No one responds to his lamp signal. Hardly surprising. Anton has begun to suspect an immense drill, and his part in it a test of readiness. Well, he would damn well pass. But what would they do to Lupescu?
He rolls the lamp about, inspects the world at leisure, standing so close to the flame that his chest burns through his shirt, loving it. The tide has risen over the cleft in the sea rocks, but it is still there, leviathan-like beneath the waves, troubling their charge. And from this height he sees the whole garden and its stone residents, beyond Wagner’s gate: twisted Paganini, and scarecrow Prokofiev spindled between a pair of unhealthy lilacs. Farther back, yellow eyes glisten from a row of cages, mouths hang open. The dogs are watching him, like prisoners waiting to riot, tense with idiot hate.

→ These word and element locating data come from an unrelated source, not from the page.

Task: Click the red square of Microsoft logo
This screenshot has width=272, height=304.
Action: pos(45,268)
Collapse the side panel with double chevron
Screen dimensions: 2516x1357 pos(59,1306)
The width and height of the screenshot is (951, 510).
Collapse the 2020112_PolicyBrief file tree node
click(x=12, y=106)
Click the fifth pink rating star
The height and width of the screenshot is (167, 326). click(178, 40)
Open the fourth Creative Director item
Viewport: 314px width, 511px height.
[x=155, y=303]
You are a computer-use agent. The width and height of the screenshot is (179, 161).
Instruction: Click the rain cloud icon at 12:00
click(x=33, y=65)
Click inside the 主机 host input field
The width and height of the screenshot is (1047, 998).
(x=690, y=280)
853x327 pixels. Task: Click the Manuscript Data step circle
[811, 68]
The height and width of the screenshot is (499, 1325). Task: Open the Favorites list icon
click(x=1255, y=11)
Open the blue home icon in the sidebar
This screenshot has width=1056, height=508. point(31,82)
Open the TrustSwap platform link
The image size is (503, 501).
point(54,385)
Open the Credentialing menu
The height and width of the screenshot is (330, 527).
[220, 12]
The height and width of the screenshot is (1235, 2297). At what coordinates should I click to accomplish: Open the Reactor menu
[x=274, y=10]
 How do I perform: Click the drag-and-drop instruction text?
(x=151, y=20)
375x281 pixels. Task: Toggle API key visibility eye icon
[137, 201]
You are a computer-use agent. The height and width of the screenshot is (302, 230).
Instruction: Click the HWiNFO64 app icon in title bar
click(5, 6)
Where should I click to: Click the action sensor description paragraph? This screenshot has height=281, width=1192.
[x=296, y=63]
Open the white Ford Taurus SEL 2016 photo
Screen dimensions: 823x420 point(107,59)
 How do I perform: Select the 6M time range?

They howl. Let them howl. Hot, hot to the edge of pain, Anton smiles over his country, his palace, his lovely Black Sea—and then he sees the girl, and shrieks aloud.
She is standing on an iceberg, making swiftly toward the palace over the waves: a young girl, with ice crystals in her hair like white jewels, and her colorless eyes brighter than these. She is regal and coldly smiling, her arms are bare and slender. He lunges for binoculars: she wears a robe of frozen teardrops, frozen baby’s breath, frozen eighth notes. He thinks, Something is going to happen to me.
When she draws near the cliff, the clouds roll solemnly back, and one leaps rippling down to become a white stairway from her feet to the window of the tower. She starts to glide up to him, effortless, and her voice precedes her in a velvet singsong. He has never heard a thing so beautiful.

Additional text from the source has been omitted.